Craig Larkin
King’s College London
Violent and Peaceful Behaviour
King’s College London
Violent and Peaceful Behaviour
Craig Larkin is a Senior Lecturer in Comparative Politics of the Middle East and Deputy Co-Director of the Centre for the Study of Divided Societies at King’s College London. Prior to joining King’s he was an ESRC Postdoctoral research fellow at the Department of Politics, University of Exeter. Craig holds a PhD in Middle East Studies from the University of Exeter (Institute of Arab and Islamic Studies, 2009), an MA in Criminology and Criminal Justice (LLM, 1999) and a BA(Hons) in Law and Politics (LLB, 1998) from Queen’s University Belfast. He also studied Arabic at Damascus University (2002-2004) and worked in community development projects in Lebanon, Jordan and Iraq.

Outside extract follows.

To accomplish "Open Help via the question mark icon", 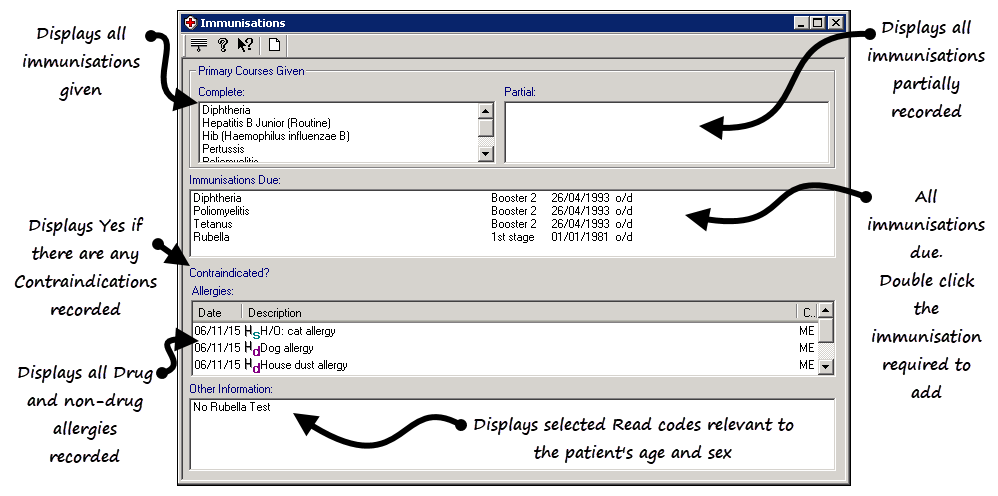I will coord(223,44).
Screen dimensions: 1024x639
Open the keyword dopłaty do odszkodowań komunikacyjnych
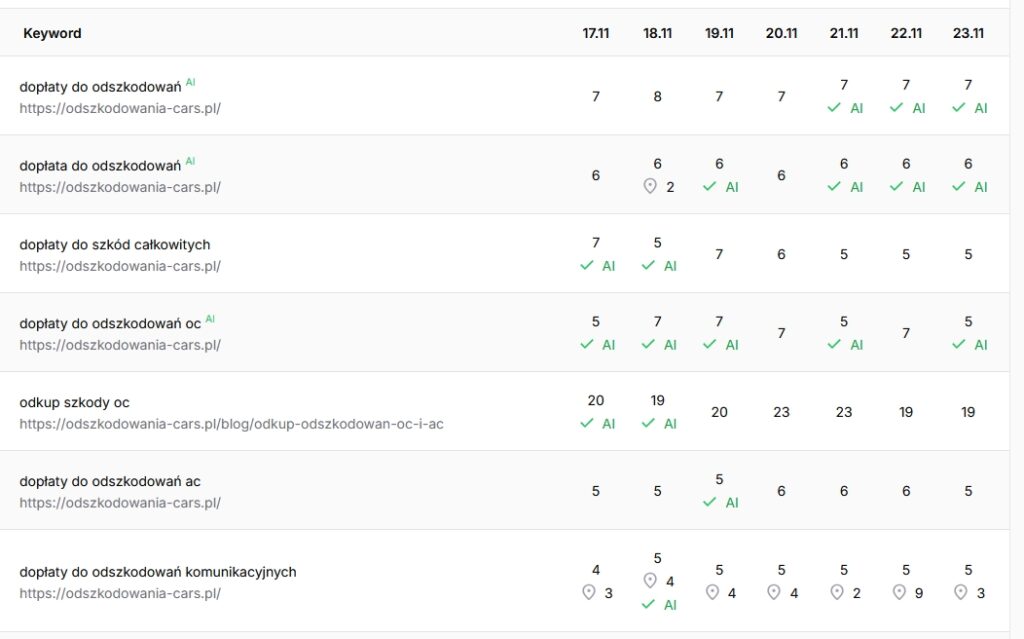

He is the author of Memory and Conflict in Lebanon: remembering and forgetting the past (Routledge: London and NY, 2012); co-author of The Struggle for Jerusalem’s Holy Places (Routledge: London and NY, 2013) and co-editor of The Alawis of Syria: War, Faith and Politics in the Levant with Michael Kerr (Hurst/Oxford University Press, 2015). He has also written articles and book chapters on memory and violence, urban geopolitics, Islamist movements and post-conflict politics.
His current book project is examining the Islamic movement inside Israel for which he was awarded a British Academy and Leverhulme grant.
Craig Larkin is a Research Lead on Memory and Conflict for the XCEPT consortium.